*** Block opens ***

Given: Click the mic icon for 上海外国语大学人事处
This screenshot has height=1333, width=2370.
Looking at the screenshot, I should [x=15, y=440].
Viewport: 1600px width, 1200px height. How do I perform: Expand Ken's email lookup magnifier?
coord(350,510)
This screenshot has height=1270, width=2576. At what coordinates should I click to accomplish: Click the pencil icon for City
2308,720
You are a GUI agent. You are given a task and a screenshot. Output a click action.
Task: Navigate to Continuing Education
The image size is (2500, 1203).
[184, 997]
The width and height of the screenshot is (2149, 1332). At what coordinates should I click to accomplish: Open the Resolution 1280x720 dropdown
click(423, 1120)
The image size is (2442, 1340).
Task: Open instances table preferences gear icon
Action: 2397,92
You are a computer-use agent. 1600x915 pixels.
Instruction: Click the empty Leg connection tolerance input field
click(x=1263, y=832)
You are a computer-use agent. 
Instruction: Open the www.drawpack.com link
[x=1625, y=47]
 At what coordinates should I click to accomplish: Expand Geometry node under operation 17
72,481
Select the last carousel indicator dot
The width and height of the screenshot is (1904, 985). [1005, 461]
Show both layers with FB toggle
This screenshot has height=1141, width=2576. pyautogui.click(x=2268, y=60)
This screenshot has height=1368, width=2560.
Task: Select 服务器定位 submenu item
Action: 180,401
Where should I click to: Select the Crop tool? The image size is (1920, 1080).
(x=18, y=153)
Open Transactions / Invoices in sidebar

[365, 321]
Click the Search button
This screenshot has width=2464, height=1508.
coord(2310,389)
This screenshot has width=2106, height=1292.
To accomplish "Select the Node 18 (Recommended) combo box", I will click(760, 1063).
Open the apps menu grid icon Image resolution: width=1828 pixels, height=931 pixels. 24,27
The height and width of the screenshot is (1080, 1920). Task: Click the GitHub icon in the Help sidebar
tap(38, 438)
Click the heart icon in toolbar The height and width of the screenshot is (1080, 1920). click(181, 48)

*** Block closes ***

*YOUR GOAL:* Which lines in the listing hold the word "agent"? Copy them out.

*TASK RESULT:*
You are a GUI agent. You are given a task and a screenshot. Output a click action.
You are a computer-use agent. 1600x915 pixels.
You are a computer-use agent. 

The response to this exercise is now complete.